Märtyrer und Bestseller

Man mag vielleicht einwenden, es sei taktlos und hinterhältig, seine Heimat, noch dazu vom Ausland aus und versteckt hinter einem Pseudonym, derart anzugreifen; aber ist nicht die Heimat selbst daran schuld, wenn sie ihre begabten Söhne dazu zwingt, ihre — wenn auch divergierende — Meinung auf diesem — man ist fast versucht zu sagen, heute nicht mehr ganz ungewöhnlichen — Weg der Welt bekanntzumachen, sich etwas frische Luft zu schaffen und die langweiligen Klischees einmal abzulegen, abzugehen vom alten Denken?

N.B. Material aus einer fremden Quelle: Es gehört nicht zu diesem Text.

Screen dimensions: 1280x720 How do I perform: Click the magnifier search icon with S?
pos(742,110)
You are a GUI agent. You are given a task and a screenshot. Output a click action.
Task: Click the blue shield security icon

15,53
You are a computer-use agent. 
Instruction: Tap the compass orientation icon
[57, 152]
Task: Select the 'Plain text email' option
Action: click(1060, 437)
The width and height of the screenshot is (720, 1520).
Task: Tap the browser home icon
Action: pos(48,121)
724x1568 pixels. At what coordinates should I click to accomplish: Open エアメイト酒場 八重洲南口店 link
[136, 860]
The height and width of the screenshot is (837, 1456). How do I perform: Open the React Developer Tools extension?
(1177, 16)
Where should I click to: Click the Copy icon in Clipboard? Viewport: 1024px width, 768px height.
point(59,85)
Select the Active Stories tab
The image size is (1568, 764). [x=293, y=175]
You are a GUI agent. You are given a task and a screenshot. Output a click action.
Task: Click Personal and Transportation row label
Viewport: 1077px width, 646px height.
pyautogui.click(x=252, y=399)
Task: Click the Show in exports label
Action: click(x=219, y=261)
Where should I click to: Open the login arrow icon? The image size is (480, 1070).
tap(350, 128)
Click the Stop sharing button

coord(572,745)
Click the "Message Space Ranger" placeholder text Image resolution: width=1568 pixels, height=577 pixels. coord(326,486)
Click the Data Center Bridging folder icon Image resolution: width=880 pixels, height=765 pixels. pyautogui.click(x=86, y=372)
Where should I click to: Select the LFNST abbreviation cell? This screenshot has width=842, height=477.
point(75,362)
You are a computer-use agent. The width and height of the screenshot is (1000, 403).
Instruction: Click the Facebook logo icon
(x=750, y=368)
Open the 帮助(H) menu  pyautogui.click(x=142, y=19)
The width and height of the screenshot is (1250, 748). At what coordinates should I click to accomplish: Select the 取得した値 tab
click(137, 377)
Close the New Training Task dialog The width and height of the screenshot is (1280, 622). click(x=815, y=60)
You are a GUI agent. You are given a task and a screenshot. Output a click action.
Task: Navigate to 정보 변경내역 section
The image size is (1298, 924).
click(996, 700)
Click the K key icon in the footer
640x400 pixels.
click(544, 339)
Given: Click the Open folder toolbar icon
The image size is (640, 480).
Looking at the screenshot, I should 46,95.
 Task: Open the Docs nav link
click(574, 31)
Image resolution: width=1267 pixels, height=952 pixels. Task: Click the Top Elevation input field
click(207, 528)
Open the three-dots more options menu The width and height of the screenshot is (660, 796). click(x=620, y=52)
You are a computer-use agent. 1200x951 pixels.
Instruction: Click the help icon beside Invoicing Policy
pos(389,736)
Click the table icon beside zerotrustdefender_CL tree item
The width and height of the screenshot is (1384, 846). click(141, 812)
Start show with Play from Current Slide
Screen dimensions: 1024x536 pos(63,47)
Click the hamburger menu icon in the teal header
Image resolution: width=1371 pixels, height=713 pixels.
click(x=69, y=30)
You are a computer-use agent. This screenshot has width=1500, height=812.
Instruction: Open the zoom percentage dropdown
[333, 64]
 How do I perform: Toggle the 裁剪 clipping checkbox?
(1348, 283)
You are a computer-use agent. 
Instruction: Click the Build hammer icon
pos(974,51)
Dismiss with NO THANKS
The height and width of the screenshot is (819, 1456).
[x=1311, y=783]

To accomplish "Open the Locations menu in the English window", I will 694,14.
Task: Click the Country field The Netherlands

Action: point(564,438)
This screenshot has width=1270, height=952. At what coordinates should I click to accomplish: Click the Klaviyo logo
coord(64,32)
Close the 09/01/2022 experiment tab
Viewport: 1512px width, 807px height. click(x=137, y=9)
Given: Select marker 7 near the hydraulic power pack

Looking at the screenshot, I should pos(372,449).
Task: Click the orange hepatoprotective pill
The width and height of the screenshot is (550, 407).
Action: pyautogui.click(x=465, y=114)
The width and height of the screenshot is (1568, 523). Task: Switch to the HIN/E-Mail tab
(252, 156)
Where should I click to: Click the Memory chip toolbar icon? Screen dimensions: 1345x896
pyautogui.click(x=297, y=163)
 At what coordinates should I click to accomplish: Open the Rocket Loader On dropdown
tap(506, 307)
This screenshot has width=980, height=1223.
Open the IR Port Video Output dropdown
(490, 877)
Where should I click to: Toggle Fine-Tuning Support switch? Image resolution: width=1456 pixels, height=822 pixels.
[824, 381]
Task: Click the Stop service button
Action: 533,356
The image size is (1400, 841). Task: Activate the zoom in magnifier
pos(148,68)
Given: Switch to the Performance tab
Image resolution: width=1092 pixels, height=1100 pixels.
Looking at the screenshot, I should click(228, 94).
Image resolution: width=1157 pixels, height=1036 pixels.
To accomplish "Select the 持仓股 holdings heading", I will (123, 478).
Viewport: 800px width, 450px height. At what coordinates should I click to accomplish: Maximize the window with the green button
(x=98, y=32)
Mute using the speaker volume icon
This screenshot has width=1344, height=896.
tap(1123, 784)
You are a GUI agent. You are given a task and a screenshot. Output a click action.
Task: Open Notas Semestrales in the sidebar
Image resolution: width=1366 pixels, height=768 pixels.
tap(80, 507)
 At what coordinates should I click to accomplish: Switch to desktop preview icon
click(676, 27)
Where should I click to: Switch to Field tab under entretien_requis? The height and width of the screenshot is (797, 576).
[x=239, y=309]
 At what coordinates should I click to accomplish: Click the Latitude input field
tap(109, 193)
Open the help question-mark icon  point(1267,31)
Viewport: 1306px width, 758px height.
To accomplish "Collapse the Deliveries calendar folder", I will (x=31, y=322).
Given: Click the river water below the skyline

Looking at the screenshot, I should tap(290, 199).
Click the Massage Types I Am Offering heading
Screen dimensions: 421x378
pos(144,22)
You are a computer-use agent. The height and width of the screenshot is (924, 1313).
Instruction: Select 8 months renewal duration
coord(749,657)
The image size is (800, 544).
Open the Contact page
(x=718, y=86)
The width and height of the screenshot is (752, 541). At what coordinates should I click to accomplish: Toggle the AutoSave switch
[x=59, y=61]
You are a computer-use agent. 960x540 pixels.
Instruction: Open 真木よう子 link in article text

Schließlich sollte man meinen, es könne einer von ihrer absoluten Richtigkeit überzeugten Gesellschaftsordnung nichts anhaben, wenn sie sich einige Schattenbilder und philosophische Kritik leistet, statt Märtyrer zu schaffen. Die Russen haben diesbezüglich genug Erfahrung aus ihrer eigenen Geistesgeschichte und wissen ganz genau, wie gefährlich das unterdrückte Wort eben für die Unterdrücker werden kann.